Pralhad Balacharya Gajendragadkar (16 March 1901 – 12 June 1981) originally from Gajendra-Gad, a historic fort and town in southern India was the 7th Chief Justice of India, serving from  February 1964 to  March 1966.

Early life and career
Prahlad Balacharya Gajendragadkar was born into Deshastha Madhva Brahmin family on 16 March 1901 to Gajendragadkar Balacharya in Satara, Bombay Presidency. The family of Gajendragadkar's, migrated from Gajendragad, a town in Dharwad district in Karnataka to Satara (now part of Maharashtra). Gajendragadkar's father Bal-Acharya (Teacher) was a Sanskrit Vidwan (scholar). P. B. Gajendragadkar, the youngest son of Bal-Acharya spread the fame of the family name Gajendra-Gadkar name. He followed his older brother Ashvathama-Acharys to Mumbai and carried the torch of the Gajendragadkar tradition in Nyaya (Law) to the western world. He passed M.A. from Deccan College (Pune) in 1924 and LL.B. with honors from the ILS Law College in 1926 and joined the Bombay Bar on the Appellate side. In the early days, he edited the 'Hindu Law Quarterly. His critical edition of the classic 'Dattaka Mimamsa' earned him a great reputation for scholarship. He became the acknowledged leader of the Bombay Bar, well known for his forensic skill and legal acumen. He was influenced by Jawaharlal Nehru's rationality and scholasticism.

In 1945, he was appointed a Judge of the Bombay High Court. In January 1956, he was elevated to the Supreme Court Bench and rose to become the Chief Justice of India in 1964. His contribution to the development of Constitutional and Industrial Law has been hailed as great and unique.

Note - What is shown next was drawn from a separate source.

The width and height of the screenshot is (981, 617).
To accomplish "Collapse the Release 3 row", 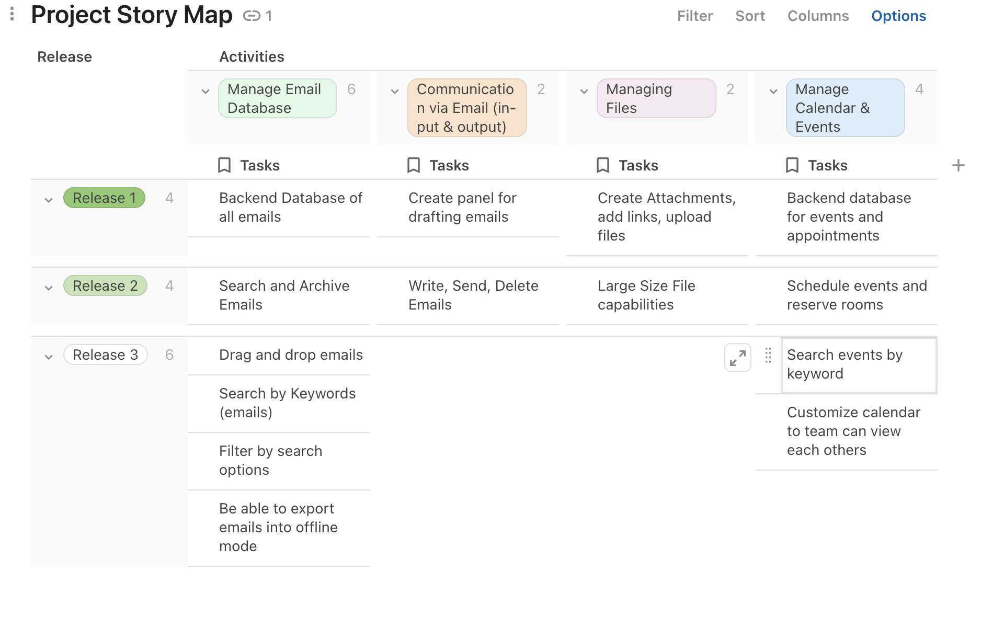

Gajendragadkar intervened and got the then Chief Justice of the Madras High Court S. Ramachandra Iyer to resign after a lawyer G. Vasantha Pai found evidence that he forged his date of birth to avoid compulsory retirement at the age of 60  as the case filed by Pai would severely damage the judiciary and he got Ramachandra Iyer to resign  before the case came up for hearing this led the case to be dismissed as he had  already resigned his lordship.

At the request of the Government of India, he headed a number of commissions such as the Central Law Commission, National Commission on Labour and the Bank Award Commission. At the request of Indira Gandhi, then the Prime Minister of India, he held the honorary office of the Gandhigram Rural Institute in Southern India.

He served twice as the President of Social Reform Conference and organized campaigns for eradicating the evils of casteism, untouchability, superstition and obscurantism to promote national integration and unity.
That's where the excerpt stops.